On May 26, 1995, Applicant intentionally falsified his response to question 20b of his security form when he indicated 'no' to the question of whether he had ever purchased drugs. Given the fact he bought marijuana once a month until 1989 and fifty per cent of the time between 1991 and February 1996, it is not credible to conclude Applicant simply forgot about his regular marijuana purchases over the years. While his cocaine purchases occurred on fewer occasions, he should have remembered one of the purchases led to his arrest for possession of cocaine in March 1989.

Applicant's pattern of intentional falsifications continued when he falsified his sworn statement in December 8, 1995. Applicant deliberately lied when he said he only used marijuana three times in 1989, and only purchased marijuana and cocaine on one occasion in 1989. Considering Applicant's regular use and purchase of marijuana from 1972 and 1989, and 1991 to February 1996, his infrequent use and purchase of cocaine before and after 1989, Applicant's claim of forgetfulness is not credible.

The Government has established its case under Criterion J (criminal conduct).

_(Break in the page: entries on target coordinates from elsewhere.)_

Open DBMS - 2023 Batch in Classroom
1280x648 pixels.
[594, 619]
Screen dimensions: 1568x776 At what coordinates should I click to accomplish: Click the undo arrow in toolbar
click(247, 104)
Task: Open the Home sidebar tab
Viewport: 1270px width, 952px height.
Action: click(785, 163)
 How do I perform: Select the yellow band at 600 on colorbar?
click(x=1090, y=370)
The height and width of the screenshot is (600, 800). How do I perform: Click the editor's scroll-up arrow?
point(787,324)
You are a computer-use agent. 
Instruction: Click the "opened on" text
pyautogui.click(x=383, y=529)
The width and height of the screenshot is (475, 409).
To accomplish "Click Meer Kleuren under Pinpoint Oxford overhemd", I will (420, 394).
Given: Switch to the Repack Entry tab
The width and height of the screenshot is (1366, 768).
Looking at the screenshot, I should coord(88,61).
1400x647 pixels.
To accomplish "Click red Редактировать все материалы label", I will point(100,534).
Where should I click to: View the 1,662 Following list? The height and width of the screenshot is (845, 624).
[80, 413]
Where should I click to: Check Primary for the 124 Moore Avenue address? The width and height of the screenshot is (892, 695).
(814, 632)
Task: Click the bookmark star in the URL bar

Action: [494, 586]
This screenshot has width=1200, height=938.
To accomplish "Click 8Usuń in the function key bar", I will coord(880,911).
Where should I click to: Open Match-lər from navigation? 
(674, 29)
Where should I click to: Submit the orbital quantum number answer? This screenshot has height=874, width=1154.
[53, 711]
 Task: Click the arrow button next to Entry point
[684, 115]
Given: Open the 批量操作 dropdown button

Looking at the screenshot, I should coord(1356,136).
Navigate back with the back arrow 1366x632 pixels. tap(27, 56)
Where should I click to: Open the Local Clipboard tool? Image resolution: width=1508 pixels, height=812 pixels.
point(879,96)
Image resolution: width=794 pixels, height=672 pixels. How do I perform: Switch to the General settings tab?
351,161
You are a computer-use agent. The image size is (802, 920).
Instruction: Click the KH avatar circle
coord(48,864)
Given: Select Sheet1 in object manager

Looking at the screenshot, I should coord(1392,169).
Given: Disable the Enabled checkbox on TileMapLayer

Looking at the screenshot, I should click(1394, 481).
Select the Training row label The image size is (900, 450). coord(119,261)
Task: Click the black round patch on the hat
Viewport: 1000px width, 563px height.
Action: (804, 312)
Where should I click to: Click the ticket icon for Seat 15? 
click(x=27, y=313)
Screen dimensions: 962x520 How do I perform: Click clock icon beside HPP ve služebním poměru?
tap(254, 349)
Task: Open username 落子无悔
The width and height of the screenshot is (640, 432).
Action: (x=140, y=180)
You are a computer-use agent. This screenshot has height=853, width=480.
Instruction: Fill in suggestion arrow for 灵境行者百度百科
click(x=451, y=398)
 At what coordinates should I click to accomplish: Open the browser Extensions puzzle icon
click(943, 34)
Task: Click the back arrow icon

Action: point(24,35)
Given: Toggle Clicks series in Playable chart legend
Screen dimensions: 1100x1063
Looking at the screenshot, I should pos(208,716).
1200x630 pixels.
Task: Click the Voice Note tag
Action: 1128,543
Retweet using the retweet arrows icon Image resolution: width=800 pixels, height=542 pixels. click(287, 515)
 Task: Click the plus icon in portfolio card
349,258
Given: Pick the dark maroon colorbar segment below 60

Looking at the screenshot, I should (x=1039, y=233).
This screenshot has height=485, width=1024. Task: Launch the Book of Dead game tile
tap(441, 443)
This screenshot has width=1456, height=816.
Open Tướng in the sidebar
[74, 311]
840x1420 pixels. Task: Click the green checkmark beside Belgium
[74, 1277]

Applicant's intentional falsifications of material information from his security form and sworn statement constitute criminal involvement in violation of 18 USC 1001. The falsifications were material because the Government was deprived of essential information concerning Applicant's qualifications to have security clearance access.

Applicant's claim of intentionally omitting information to protect his job and/or his clearance is not persuasive. An applicant has a responsibility to provide truthful information during all phases of the security investigation, which includes providing honest answers to the security form as well as the sworn statement. In view of Applicant's long history of drug use, including his drug use for about 11 years after he was granted a security clearance in 1983, and his intentional falsifications of his drug purchase and use, Applicant has failed to demonstrate he warrants a security clearance to safeguard classified information.

FORMAL FINDINGS

Formal Findings required by Paragraph 25 of Enclosure 3 of the Directive are:

Paragraph 1: AGAINST THE APPLICANT.

a. Against the Applicant.

b. Against the Applicant.

c. Against the Applicant.

d. Against the Applicant.

e. For the Applicant.

f. Against the Applicant.

g. Against the Applicant.

Paragraph 2: AGAINST THE APPLICANT.

a. For the Applicant.

b. For the Applicant.

c. Against the Applicant.

d. Against the Applicant.

e. Against the Applicant.

Paragraph 3: AGAINST THE APPLICANT.

a. Against the Applicant.

Factual support and reasons for the foregoing findings are set forth in FINDINGS OF FACT and CONCLUSIONS above.

DECISION

In light of all the circumstances presented by the record in this case, it is not clearly consistent with the national interest to grant or continue a security clearance for Applicant.

Paul J. Mason

Administrative Judge

1. The two transcripts are identified as Vol. I and Vol. II.

2. A voir dire examination of two Special Agents from the Defense Investigative Service (DIS) was taken to determine whether GE #2, #3, and #4 (sworn statements) should be admitted in evidence. (Vol. II, Tr. 34-48; 54-63). According to the Agents, Applicant had no problem understanding the purpose of the statements. (Vol. II, Tr. 36; 56, 60). While the Agent could not specifically remember reading GE #2 to Applicant, his habit would have been to read the statement to Applicant. (Vol. II, Tr. 39). The second Agent thought Applicant understood GE #3 and 4 and read both statements to him. (Vol. II, Tr. 56-57). The statement (GE #2) constitutes what Applicant told the Agent. (Vol. II, Tr. 40, 44). GE #2, 3, and 4 were admitted in evidence. (Vol. II, Tr. 51; 63).

3. Although in his answer he denies subparagraph 2d, he then explains he purchased marijuana at parties with no more purchases after his arrest in March 1989.

4. Applicant also explained he did not reveal all his drug use in the December 8, 1995 sworn statement because he was afraid of losing his job. (GE #2).